## Complete the following
1 – Retype everything in the cloud brightening article from "Scientists are investigating" down to "slow coral bleaching.".
2 – According to the cloud brightening article, which university is the project lead, Dr Daniel Harrison, from?

Scientists are investigating the potential impacts of a controversial ‘cloud brightening’ technique off the Queensland coastline, claiming they can cool temperatures to help save the Great Barrier Reef and slow coral bleaching.

Sep 09, 2021, updated Sep 09, 2021
A plume of seawater droplets rises up into the sky during a field trial in March 2021.:(Brendan Kelaher/SCU

A plume of seawater droplets rises up into the sky during a field trial in March 2021.:(Brendan Kelaher/SCU

The reef “life support” breakthrough that blocks sunlight by spraying microscopic seawater particles into the air to help prevent coral bleaching, has proven successful in trials off Townsville.

But the technique, at the forefront of emerging environmental technologies around the world, already has critics hot under the collar who claim it unnaturally alters climate and fear it may have unintended consequences.

Cloud brightening project lead Dr Daniel Harrison of Southern Cross University said a team of researchers from university institutes, the CSIRO and the Great Barrier Reef Foundation were now launching an investigation into the impacts of cloud brightening, before taking it large scale.

The project that could be a pioneering lifeline for the 2,300-kilometre Great Barrier Reef and other endangered reefs worldwide, coincides with another major milestone for coral reef preservation.

University of Queensland scientists, working in a global partnership, today unveiled the world’s first atlas identifying all of the shallow coral reefs around the globe.

## Listed records
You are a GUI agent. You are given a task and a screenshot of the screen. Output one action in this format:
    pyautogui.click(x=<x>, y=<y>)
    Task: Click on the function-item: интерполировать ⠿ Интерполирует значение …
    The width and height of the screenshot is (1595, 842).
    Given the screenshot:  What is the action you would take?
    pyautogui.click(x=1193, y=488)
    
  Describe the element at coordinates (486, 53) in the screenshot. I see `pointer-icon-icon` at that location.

## Solutions per task
1 –
Scientists are investigating the potential impacts of a controversial ‘cloud brightening’ technique off the Queensland coastline, claiming they can cool temperatures to help save the Great Barrier Reef and slow coral bleaching.

2 – Southern Cross University